Teen Line, an anonymous and confidential hotline for teens, presented to freshmen in their English classes on March 25 about their program and the various free resources they offer.
Since the 1980s, Teen Line has taken calls, texts and emails for situations as small as an argument with a friend to more serious matters such as a suicide crisis. The organization doesn’t only act as a hotline but also does seminars and presentations based on how teens can reach out and get help with their personal struggles.
“It was pretty cool that they have a hotline for teens to talk to teens ‘cause we can’t really relate to adults,” freshman Valerie Romero said. “It’s easier to people our age.”
Some of the information shared with students included four important steps which are to ask, stay, listen and get help, according to Teen Line presenter Reyna Hernandez. First, teens ask directly if the person is okay or is considering committing suicide. Then they stay and listen to what they say so they can get it off their chest. And if they can’t stay, then they can send them to someone reliable that can help.

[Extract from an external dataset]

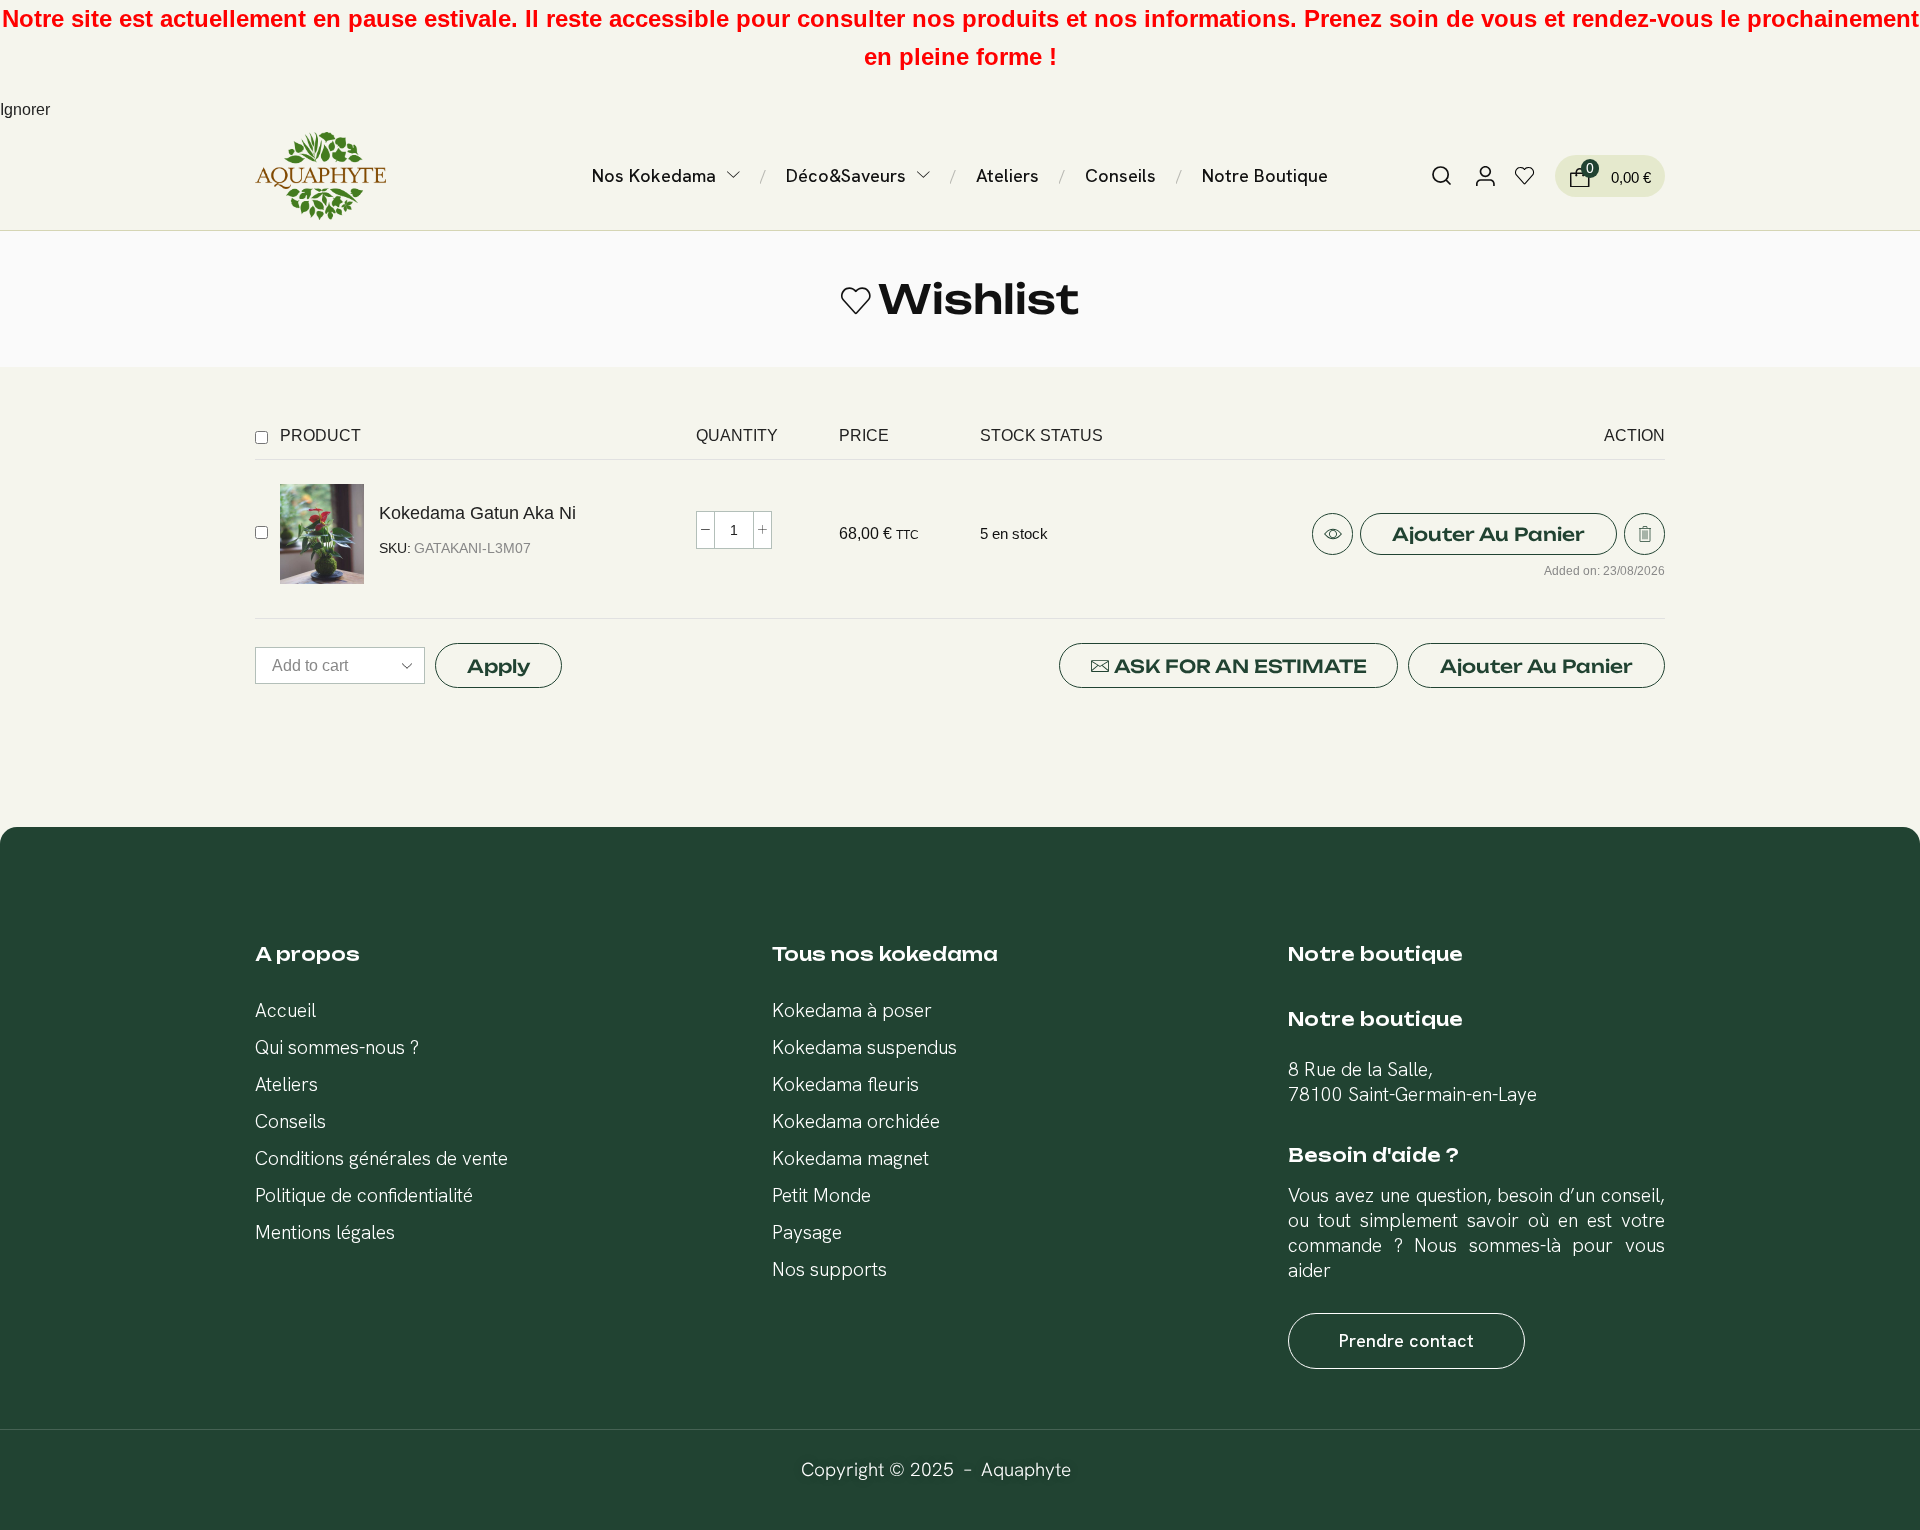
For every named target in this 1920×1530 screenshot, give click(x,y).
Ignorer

Finally, the last stage is to get help for them. Authorities should be contacted if the person thinks they need professional help or if they are going to hurt themselves or others. If someone is hurting them, then tell a trusted adult or the proper authorities.
Teen Line’s work has earned them awards for their everyday work such as the Angel of Peace Award from The Violence Prevention Coalition of Greater Los Angeles and the National Peer Helper’s Association’s 2005 Program of the Year Award.
“The most important fact I learned from Teen Line is that no matter how small, how big your issues are, they are still issues and when you’re unable to talk, you can contact any teenager from the line and they’ll be there for you,” freshman Jessica Melkonyan said.
If you or someone you know needs help or someone to talk to, call (800) TLC-TEEN or text TEEN to 839863. Teen Line operates every night from 6 p.m. to 10 p.m.